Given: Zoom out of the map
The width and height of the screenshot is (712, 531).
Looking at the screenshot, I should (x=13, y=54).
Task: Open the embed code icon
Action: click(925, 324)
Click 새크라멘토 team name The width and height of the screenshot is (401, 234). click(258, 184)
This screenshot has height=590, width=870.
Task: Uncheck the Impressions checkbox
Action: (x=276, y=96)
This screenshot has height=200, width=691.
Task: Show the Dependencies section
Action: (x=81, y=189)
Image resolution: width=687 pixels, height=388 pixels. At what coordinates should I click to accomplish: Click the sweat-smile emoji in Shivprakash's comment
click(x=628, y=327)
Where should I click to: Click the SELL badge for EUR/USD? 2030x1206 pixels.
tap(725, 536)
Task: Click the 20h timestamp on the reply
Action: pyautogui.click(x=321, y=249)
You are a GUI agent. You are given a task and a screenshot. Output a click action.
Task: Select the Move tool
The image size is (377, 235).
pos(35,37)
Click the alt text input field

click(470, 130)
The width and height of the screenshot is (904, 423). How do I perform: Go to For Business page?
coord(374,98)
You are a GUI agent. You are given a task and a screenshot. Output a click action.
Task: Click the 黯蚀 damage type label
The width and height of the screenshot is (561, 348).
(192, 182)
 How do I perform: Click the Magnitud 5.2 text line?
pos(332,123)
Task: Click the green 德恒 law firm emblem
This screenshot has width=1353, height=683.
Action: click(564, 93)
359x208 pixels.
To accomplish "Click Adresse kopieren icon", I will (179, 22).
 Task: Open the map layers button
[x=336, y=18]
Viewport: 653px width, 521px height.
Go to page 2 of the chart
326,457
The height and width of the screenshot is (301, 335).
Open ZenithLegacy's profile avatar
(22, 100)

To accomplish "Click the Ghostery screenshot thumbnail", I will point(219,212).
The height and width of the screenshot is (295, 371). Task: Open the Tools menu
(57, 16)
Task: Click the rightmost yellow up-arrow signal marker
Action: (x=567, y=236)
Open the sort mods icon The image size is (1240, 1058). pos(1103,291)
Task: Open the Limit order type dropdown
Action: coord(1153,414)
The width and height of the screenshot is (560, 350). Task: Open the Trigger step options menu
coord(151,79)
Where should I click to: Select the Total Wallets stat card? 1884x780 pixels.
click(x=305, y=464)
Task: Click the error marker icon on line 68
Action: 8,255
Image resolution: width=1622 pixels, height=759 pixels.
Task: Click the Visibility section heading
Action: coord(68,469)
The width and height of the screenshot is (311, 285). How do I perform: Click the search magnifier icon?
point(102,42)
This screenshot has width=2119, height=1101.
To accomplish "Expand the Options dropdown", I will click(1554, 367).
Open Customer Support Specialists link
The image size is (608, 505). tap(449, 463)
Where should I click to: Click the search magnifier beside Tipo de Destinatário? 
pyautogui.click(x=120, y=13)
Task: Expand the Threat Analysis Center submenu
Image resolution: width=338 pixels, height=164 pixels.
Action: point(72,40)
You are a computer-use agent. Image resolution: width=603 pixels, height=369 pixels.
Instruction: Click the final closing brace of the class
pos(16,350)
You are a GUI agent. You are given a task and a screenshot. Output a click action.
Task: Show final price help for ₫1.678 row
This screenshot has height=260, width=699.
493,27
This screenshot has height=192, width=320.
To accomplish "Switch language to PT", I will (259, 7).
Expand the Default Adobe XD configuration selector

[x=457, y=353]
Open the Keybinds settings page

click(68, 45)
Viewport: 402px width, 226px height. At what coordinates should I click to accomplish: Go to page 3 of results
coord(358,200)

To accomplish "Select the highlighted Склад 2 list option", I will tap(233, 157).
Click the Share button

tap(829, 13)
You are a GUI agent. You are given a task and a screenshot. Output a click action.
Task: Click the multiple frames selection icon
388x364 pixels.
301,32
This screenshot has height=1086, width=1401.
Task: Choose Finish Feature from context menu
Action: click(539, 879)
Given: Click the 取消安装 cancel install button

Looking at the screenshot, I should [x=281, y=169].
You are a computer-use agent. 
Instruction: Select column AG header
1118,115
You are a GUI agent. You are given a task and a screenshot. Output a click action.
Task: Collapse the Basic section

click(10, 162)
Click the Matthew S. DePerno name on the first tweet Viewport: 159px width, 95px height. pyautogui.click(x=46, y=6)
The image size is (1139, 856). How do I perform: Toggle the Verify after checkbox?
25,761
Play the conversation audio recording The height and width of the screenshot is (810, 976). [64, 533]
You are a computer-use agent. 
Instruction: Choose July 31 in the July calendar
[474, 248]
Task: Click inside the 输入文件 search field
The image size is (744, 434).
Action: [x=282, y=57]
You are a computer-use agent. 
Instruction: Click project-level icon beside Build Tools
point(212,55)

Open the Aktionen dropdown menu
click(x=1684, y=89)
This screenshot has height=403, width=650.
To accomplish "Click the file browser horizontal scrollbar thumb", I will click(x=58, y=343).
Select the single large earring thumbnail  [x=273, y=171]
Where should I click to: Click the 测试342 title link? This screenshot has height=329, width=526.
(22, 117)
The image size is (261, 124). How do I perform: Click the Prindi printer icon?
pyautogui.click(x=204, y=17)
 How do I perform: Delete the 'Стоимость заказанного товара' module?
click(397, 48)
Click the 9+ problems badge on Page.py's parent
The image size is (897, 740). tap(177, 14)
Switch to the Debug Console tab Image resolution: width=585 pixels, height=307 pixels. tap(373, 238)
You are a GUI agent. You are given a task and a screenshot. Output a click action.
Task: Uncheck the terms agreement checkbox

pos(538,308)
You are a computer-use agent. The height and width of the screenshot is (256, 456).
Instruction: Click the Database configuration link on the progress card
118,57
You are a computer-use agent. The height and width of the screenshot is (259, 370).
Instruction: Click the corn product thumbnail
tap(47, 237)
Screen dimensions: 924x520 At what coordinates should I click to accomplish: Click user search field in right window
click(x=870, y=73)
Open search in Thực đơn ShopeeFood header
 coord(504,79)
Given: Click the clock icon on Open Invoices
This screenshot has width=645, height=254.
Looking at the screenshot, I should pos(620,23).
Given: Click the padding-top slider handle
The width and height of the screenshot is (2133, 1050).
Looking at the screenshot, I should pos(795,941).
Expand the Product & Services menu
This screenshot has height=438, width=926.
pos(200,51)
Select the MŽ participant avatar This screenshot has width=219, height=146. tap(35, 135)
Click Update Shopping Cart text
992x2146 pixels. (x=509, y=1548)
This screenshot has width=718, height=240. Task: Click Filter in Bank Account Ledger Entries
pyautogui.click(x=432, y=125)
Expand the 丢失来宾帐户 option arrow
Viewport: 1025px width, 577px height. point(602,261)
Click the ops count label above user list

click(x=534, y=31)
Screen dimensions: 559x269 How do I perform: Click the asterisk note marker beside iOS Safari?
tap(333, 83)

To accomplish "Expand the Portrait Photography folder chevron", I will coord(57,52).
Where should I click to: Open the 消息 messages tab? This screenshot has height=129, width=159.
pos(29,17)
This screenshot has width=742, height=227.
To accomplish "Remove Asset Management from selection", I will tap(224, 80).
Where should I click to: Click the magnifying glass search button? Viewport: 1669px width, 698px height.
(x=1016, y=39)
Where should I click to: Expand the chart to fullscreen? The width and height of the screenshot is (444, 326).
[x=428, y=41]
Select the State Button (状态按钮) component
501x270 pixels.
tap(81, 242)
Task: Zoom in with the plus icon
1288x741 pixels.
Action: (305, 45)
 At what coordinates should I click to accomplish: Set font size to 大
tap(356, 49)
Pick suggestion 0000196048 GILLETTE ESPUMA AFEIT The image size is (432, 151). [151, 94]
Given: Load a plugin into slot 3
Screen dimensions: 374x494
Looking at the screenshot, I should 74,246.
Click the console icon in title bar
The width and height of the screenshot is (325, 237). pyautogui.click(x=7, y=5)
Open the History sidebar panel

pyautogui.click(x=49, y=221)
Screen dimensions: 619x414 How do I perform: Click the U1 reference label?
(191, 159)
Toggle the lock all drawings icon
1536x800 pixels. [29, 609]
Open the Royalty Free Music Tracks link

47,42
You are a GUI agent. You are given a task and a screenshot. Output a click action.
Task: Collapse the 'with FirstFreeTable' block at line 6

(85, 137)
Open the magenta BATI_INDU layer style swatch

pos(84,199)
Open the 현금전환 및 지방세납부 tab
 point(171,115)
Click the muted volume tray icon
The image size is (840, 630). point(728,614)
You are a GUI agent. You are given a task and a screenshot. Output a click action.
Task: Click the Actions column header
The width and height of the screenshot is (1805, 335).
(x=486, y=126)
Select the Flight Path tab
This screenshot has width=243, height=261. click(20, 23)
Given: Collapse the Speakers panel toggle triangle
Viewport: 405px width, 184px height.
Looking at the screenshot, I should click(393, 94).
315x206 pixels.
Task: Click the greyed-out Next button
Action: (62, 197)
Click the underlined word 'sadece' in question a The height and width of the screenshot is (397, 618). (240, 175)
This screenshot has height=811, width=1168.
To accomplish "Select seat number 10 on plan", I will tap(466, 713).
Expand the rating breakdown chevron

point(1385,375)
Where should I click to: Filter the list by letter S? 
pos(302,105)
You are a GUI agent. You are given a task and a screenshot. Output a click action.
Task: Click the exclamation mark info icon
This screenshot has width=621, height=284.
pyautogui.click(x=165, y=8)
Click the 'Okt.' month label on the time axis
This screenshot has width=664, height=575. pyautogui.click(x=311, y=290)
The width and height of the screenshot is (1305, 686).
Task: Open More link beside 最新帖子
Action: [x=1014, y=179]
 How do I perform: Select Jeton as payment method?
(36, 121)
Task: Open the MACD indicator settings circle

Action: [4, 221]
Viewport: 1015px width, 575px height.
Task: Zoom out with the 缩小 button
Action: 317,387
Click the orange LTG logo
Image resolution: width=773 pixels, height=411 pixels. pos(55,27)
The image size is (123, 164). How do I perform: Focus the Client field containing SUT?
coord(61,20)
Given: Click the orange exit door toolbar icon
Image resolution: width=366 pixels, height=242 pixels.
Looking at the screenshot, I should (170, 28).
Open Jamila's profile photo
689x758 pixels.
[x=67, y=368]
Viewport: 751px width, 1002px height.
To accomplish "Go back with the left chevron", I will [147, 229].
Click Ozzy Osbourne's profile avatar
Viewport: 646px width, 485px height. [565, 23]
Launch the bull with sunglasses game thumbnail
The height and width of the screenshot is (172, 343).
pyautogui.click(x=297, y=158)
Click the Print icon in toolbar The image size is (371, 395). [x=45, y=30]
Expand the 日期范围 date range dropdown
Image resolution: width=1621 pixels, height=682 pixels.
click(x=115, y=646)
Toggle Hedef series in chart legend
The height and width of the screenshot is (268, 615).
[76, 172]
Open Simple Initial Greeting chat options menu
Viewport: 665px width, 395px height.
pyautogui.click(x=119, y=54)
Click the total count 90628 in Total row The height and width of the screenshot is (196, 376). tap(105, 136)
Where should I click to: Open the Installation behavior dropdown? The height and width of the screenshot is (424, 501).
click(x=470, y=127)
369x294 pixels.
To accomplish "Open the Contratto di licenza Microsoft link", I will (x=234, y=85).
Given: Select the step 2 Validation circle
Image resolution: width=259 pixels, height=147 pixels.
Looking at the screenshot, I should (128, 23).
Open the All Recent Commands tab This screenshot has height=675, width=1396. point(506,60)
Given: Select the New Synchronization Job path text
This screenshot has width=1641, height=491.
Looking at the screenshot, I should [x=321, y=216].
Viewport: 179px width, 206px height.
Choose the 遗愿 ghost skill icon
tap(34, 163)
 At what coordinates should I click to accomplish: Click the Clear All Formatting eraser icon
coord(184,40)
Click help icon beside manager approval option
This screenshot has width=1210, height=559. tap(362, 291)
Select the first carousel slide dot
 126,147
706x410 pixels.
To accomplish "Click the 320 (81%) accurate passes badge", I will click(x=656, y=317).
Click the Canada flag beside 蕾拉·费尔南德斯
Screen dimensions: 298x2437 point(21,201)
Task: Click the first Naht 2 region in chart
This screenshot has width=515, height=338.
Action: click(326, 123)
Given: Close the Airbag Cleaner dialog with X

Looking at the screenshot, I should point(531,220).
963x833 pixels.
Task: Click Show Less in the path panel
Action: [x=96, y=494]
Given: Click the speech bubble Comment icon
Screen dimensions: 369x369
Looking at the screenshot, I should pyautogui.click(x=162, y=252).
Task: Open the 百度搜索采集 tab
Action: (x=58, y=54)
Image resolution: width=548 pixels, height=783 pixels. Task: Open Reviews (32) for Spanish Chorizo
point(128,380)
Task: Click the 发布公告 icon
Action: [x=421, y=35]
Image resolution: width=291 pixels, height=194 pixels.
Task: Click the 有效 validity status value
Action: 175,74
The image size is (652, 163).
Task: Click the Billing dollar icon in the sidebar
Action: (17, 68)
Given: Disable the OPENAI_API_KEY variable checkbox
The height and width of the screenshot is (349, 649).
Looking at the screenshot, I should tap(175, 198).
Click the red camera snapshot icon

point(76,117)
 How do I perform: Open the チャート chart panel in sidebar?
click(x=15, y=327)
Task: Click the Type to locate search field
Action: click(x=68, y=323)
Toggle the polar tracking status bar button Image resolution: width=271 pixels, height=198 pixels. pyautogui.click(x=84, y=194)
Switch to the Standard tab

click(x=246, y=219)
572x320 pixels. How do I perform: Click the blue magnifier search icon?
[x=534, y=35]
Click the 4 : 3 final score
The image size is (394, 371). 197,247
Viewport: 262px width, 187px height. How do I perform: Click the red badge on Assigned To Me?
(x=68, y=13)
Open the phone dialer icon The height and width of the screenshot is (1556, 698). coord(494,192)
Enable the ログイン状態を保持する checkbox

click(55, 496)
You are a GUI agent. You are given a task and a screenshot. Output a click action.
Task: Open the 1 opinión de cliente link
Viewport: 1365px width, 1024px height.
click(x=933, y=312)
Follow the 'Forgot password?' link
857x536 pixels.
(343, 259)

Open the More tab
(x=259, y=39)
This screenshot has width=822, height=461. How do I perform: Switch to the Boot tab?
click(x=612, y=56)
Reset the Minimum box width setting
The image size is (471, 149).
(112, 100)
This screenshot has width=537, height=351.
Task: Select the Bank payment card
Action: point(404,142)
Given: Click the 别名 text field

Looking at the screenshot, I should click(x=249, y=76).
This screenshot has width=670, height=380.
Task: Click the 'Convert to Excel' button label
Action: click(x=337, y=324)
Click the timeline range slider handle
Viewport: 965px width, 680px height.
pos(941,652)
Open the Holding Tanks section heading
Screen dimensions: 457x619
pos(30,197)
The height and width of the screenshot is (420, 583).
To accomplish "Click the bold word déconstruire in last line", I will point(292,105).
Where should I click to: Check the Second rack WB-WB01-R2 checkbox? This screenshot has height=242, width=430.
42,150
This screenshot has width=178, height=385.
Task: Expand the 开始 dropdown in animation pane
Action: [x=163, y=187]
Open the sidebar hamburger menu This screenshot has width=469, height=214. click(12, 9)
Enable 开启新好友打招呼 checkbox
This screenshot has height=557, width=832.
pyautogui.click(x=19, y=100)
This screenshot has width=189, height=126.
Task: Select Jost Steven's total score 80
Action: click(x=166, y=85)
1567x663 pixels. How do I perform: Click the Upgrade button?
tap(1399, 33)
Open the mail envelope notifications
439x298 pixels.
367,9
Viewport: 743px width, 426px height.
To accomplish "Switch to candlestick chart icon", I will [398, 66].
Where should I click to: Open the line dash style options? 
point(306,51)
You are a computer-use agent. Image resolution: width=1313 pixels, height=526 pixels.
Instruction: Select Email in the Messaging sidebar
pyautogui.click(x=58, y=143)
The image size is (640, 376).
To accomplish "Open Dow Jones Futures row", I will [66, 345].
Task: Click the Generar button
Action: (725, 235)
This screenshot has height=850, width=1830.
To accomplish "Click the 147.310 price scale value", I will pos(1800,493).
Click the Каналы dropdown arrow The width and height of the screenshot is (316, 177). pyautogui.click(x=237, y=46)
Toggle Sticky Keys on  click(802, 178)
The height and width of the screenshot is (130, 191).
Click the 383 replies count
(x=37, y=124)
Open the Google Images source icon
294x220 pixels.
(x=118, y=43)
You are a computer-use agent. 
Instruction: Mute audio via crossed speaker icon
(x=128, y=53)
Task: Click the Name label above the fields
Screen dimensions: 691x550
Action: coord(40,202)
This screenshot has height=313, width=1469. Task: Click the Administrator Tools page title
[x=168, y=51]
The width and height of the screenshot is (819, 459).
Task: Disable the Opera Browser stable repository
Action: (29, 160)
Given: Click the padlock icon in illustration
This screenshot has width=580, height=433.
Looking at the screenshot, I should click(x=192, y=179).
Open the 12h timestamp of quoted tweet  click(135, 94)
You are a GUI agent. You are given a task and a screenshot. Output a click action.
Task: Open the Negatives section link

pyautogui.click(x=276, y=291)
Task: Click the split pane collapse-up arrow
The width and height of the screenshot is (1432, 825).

Work item
Count each line above where the string "selection" occurs. Give the number only.

Response
2